(Task description)
Print out all of the records exactly; no picture belongs in the result.

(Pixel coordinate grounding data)

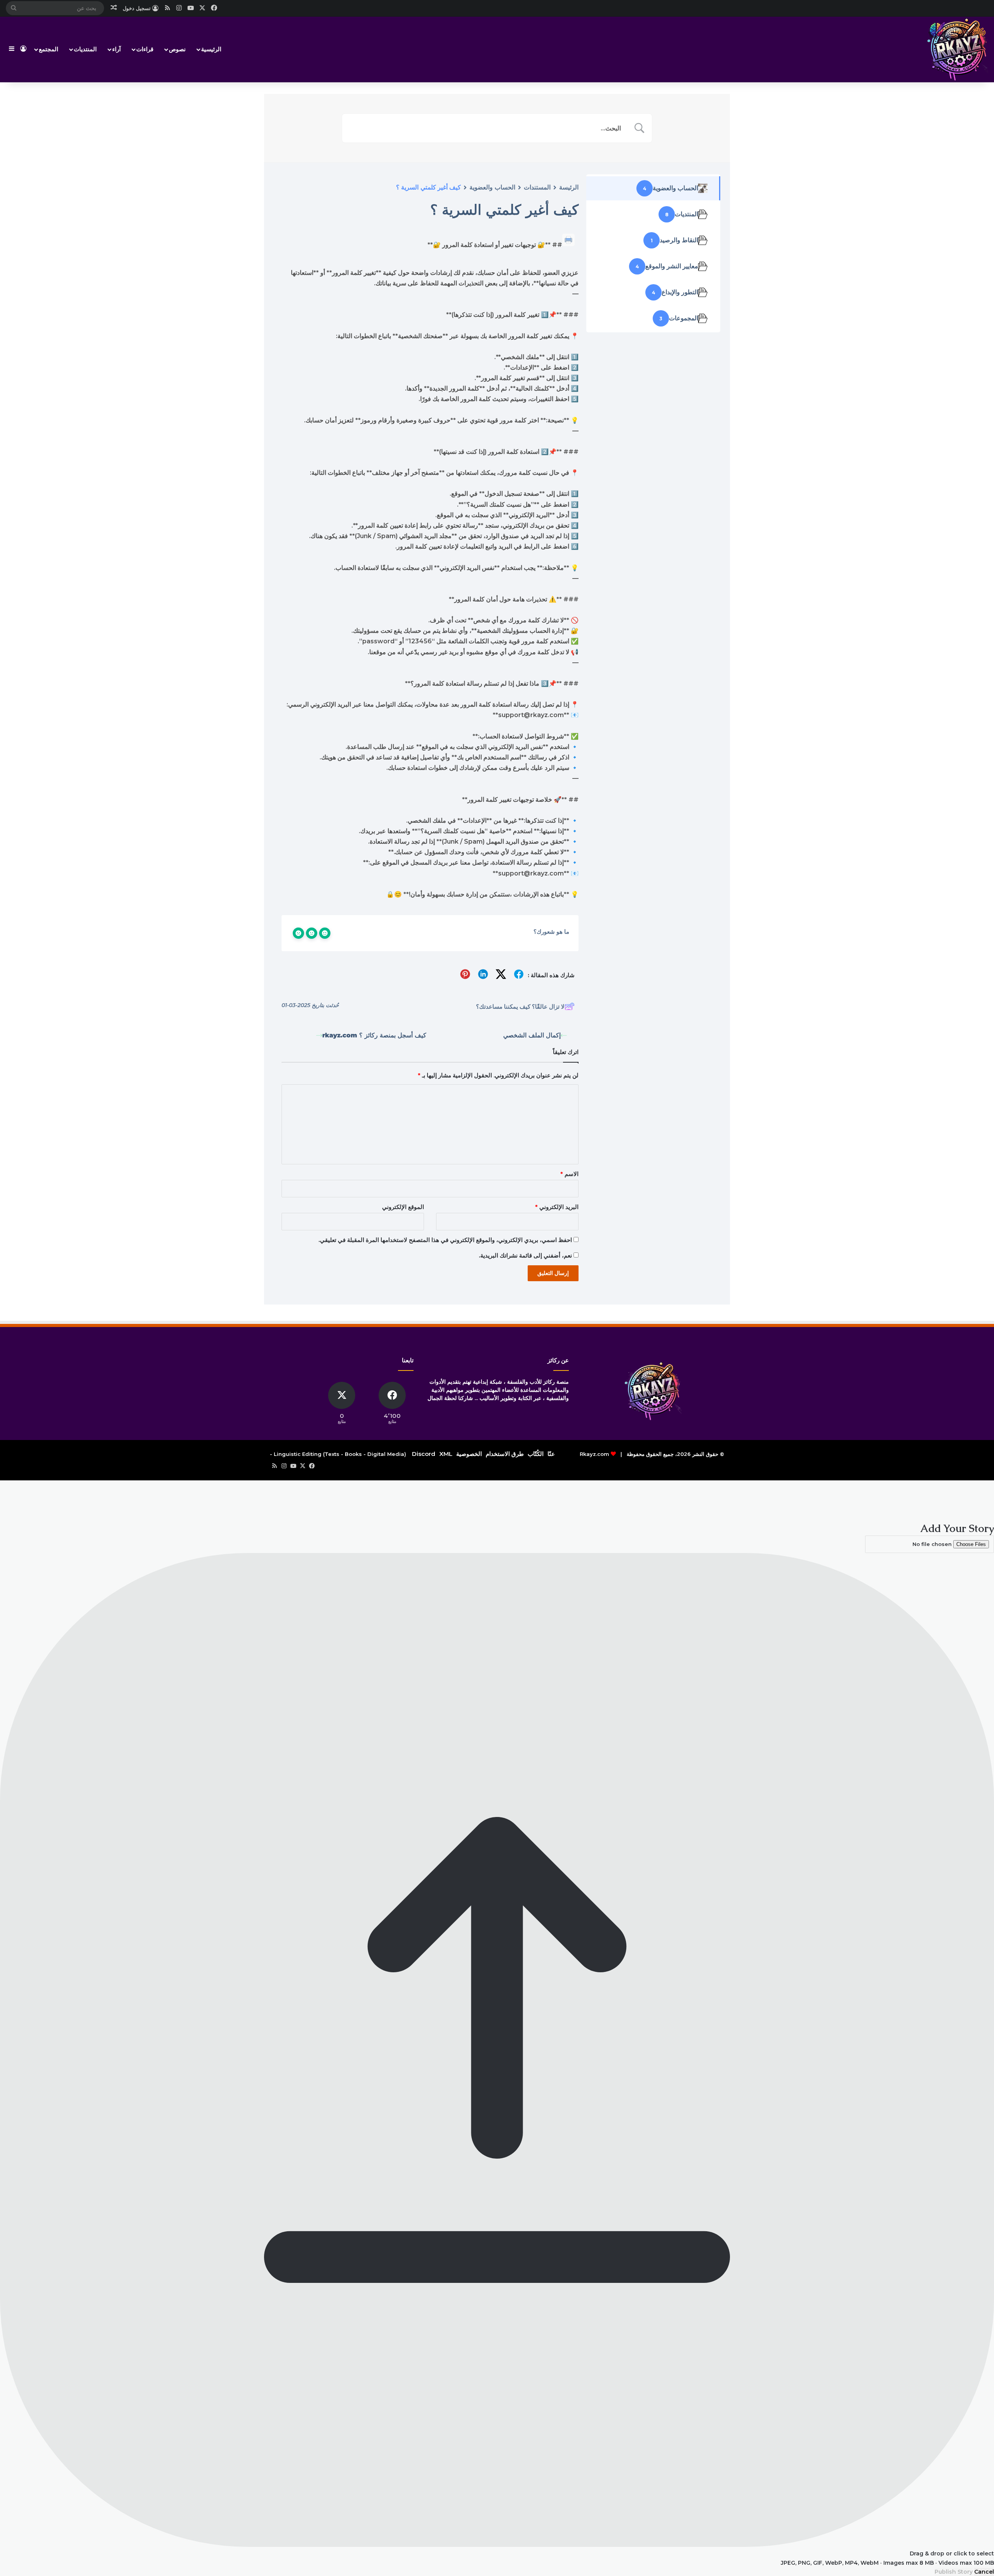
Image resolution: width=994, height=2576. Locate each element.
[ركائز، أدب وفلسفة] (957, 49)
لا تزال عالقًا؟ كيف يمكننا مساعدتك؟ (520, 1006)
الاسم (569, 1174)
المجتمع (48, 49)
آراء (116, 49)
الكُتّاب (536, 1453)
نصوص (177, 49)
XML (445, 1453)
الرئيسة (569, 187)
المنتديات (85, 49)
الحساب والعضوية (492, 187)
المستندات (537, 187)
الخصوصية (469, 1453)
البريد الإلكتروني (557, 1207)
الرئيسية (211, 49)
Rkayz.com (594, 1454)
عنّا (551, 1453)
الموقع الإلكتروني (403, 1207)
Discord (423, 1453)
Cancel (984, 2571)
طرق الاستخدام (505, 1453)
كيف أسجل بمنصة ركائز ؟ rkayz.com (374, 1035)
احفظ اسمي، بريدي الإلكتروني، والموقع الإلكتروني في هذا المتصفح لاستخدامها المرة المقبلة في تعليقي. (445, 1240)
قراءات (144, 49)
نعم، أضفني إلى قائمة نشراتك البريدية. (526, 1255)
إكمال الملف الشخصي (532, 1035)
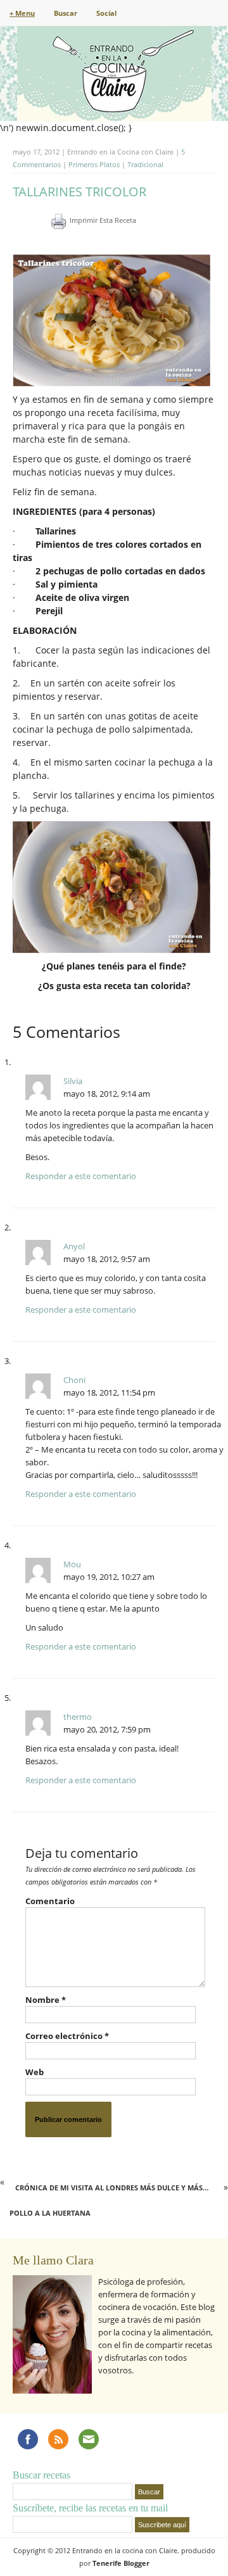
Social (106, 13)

(Exercise result)
Image resolution: width=994, height=2576. Locate each element.
[ركائز، أدب وفلسفة] (957, 49)
لا تزال عالقًا؟ كيف يمكننا مساعدتك؟ (520, 1006)
الاسم (569, 1174)
المجتمع (48, 49)
آراء (116, 49)
الكُتّاب (536, 1453)
نصوص (177, 49)
XML (445, 1453)
الرئيسة (569, 187)
المنتديات (85, 49)
الحساب والعضوية (492, 187)
المستندات (537, 187)
الخصوصية (469, 1453)
البريد الإلكتروني (557, 1207)
الرئيسية (211, 49)
Rkayz.com (594, 1454)
عنّا (551, 1453)
الموقع الإلكتروني (403, 1207)
Discord (423, 1453)
Cancel (984, 2571)
طرق الاستخدام (505, 1453)
كيف أسجل بمنصة ركائز ؟ rkayz.com (374, 1035)
احفظ اسمي، بريدي الإلكتروني، والموقع الإلكتروني في هذا المتصفح لاستخدامها المرة المقبلة في تعليقي. (445, 1240)
قراءات (144, 49)
نعم، أضفني إلى قائمة نشراتك البريدية. (526, 1255)
إكمال الملف الشخصي (532, 1035)
Social (106, 13)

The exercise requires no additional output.